Material for this exercise:
** Begin **

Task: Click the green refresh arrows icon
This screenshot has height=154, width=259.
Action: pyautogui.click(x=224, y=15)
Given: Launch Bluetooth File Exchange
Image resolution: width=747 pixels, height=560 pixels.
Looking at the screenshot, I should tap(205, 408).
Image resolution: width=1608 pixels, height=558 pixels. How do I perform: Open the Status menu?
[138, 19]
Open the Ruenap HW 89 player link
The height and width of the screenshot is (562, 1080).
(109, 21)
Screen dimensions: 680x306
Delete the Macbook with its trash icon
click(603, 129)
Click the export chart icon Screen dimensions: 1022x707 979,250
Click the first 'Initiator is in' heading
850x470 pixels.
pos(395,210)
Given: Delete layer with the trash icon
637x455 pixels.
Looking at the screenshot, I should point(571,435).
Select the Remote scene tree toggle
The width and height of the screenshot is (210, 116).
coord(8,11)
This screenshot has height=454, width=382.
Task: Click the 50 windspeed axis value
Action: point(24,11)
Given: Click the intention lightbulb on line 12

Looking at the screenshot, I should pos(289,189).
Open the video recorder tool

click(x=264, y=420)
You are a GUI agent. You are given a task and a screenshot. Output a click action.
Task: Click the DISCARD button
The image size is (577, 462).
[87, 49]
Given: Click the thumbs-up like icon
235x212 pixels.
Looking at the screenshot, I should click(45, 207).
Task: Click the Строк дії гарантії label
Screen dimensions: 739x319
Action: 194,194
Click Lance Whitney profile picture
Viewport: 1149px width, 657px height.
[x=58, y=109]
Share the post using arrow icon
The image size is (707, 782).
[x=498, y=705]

** End **

Set task: Output each line of the data above as one string in a JSON list, omitting blank lines.

Expected output:
[
  "Task: Click the green refresh arrows icon",
  "This screenshot has height=154, width=259.",
  "Action: pyautogui.click(x=224, y=15)",
  "Given: Launch Bluetooth File Exchange",
  "Image resolution: width=747 pixels, height=560 pixels.",
  "Looking at the screenshot, I should tap(205, 408).",
  "Image resolution: width=1608 pixels, height=558 pixels. How do I perform: Open the Status menu?",
  "[138, 19]",
  "Open the Ruenap HW 89 player link",
  "The height and width of the screenshot is (562, 1080).",
  "(109, 21)",
  "Screen dimensions: 680x306",
  "Delete the Macbook with its trash icon",
  "click(603, 129)",
  "Click the export chart icon Screen dimensions: 1022x707 979,250",
  "Click the first 'Initiator is in' heading",
  "850x470 pixels.",
  "pos(395,210)",
  "Given: Delete layer with the trash icon",
  "637x455 pixels.",
  "Looking at the screenshot, I should point(571,435).",
  "Select the Remote scene tree toggle",
  "The width and height of the screenshot is (210, 116).",
  "coord(8,11)",
  "This screenshot has height=454, width=382.",
  "Task: Click the 50 windspeed axis value",
  "Action: point(24,11)",
  "Given: Click the intention lightbulb on line 12",
  "Looking at the screenshot, I should pos(289,189).",
  "Open the video recorder tool",
  "click(x=264, y=420)",
  "You are a GUI agent. You are given a task and a screenshot. Output a click action.",
  "Task: Click the DISCARD button",
  "The image size is (577, 462).",
  "[87, 49]",
  "Given: Click the thumbs-up like icon",
  "235x212 pixels.",
  "Looking at the screenshot, I should click(45, 207).",
  "Task: Click the Строк дії гарантії label",
  "Screen dimensions: 739x319",
  "Action: 194,194",
  "Click Lance Whitney profile picture",
  "Viewport: 1149px width, 657px height.",
  "[x=58, y=109]",
  "Share the post using arrow icon",
  "The image size is (707, 782).",
  "[x=498, y=705]"
]